:: Page extract ::

From her Armed Services Committee perch, Smith adopted a hawkish approach to US military policy, supporting the war in Vietnam and criticizing the United States for not keeping ahead of the Soviet Union in stockpiling nuclear weapons. That stance provoked Soviet Premier Nikita Khrushchev to denounce her as “the devil in disguise of a woman.”

“Maggie” (a commonly used reference that she disliked) Smith’s path-breaking Senate career ended in 1972 with her defeat by Democrat William Hathaway. His campaign played on her apparent physical frailty, noting that she used a motor scooter to shuttle between her Senate office building suite and the Capitol (she would live for another 23 years), and charges of her remoteness from her constituents. Her retirement left the Senate an all-male bastion for the next five years.

Twenty years after Smith’s departure, the 1992 Senate elections witnessed a major national backlash against the traditionally male Senate. The result was the so-called Year of the Woman. This came in no small degree because of the shabby treatment the men of the Senate Judiciary Committee accorded to Anita Hill, who testified at its hearings in opposition to the US Supreme Court appointment of Clarence Thomas. As a result of that pivotal election, by mid-1993 seven women sat in the Senate. Today, that number stands at 20, including 16 Democrats and 4 Republicans. Currently, in California, New Hampshire, and Washington State, both senators are women, a status held by Smith’s Maine from 1997 until 2013.

:::

§ Written problem 1
In the records, switch "GUI agent" to "interface agent" in the lines starting with the line containing "Click reply count 84 on 367道家驻颜术 thread" and going on through the line containing "tap(25, 345)". Give back only those lines, with nothing else changed.
The text and the records come from separate, unrelated sources.

:: Supplied material ::

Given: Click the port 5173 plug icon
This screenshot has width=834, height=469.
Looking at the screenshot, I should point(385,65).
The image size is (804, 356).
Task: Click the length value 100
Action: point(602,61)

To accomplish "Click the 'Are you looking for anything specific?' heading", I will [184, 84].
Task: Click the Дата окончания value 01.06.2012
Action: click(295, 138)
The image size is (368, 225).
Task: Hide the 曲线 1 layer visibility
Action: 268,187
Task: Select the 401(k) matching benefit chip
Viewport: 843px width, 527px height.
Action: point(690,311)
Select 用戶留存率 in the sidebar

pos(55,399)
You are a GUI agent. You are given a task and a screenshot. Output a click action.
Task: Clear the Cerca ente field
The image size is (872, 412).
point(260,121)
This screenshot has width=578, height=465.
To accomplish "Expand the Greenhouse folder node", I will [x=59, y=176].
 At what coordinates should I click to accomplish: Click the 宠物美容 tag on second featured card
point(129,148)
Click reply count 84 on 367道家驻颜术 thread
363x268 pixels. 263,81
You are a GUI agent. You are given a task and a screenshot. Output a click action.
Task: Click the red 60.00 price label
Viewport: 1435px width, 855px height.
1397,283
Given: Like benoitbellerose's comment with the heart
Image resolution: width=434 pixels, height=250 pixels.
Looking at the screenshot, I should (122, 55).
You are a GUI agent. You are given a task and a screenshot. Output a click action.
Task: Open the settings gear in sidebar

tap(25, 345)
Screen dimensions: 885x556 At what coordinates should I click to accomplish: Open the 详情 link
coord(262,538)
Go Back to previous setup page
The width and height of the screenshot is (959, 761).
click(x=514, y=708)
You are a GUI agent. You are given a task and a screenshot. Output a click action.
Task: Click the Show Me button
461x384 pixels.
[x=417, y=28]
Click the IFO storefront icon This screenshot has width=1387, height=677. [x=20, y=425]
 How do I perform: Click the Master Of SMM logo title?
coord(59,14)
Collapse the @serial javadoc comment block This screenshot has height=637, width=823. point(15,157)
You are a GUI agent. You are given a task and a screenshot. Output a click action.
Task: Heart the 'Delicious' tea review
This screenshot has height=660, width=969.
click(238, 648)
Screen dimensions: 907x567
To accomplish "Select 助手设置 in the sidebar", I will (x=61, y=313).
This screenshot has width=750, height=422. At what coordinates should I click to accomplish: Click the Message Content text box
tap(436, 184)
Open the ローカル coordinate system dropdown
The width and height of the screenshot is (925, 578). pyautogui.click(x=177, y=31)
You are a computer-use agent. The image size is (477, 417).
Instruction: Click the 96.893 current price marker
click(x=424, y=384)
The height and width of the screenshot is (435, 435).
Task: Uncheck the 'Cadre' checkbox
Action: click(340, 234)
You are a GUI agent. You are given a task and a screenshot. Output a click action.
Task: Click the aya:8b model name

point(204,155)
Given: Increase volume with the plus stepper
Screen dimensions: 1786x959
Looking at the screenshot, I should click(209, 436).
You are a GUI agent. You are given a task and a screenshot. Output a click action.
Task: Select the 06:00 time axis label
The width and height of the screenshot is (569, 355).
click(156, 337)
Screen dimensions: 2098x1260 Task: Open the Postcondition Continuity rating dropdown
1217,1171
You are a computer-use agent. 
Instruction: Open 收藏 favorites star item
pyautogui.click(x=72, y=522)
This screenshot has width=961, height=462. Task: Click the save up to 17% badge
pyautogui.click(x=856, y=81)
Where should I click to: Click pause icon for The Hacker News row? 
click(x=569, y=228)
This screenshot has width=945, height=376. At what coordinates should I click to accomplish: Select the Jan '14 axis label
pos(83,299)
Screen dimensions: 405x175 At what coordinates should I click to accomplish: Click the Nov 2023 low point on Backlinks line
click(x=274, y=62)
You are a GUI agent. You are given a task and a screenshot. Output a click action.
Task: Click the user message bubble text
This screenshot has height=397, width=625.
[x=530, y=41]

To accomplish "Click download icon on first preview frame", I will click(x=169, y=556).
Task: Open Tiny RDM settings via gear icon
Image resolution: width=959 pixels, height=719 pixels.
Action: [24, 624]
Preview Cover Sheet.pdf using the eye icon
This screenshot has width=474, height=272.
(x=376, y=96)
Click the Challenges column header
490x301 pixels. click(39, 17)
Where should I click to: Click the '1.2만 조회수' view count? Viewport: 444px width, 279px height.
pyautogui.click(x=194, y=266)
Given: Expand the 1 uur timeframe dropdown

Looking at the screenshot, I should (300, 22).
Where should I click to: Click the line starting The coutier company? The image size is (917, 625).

:::

§ Written problem 2
Output the passage about Smith's Senate career word for word, starting with "From her Armed" and going on through "next five years.".

§ Task solution 1
Click reply count 84 on 367道家驻颜术 thread
363x268 pixels. 263,81
You are a interface agent. You are given a task and a screenshot. Output a click action.
Task: Click the red 60.00 price label
Viewport: 1435px width, 855px height.
1397,283
Given: Like benoitbellerose's comment with the heart
Image resolution: width=434 pixels, height=250 pixels.
Looking at the screenshot, I should (122, 55).
You are a interface agent. You are given a task and a screenshot. Output a click action.
Task: Open the settings gear in sidebar

tap(25, 345)

§ Task solution 2
From her Armed Services Committee perch, Smith adopted a hawkish approach to US military policy, supporting the war in Vietnam and criticizing the United States for not keeping ahead of the Soviet Union in stockpiling nuclear weapons. That stance provoked Soviet Premier Nikita Khrushchev to denounce her as “the devil in disguise of a woman.”

“Maggie” (a commonly used reference that she disliked) Smith’s path-breaking Senate career ended in 1972 with her defeat by Democrat William Hathaway. His campaign played on her apparent physical frailty, noting that she used a motor scooter to shuttle between her Senate office building suite and the Capitol (she would live for another 23 years), and charges of her remoteness from her constituents. Her retirement left the Senate an all-male bastion for the next five years.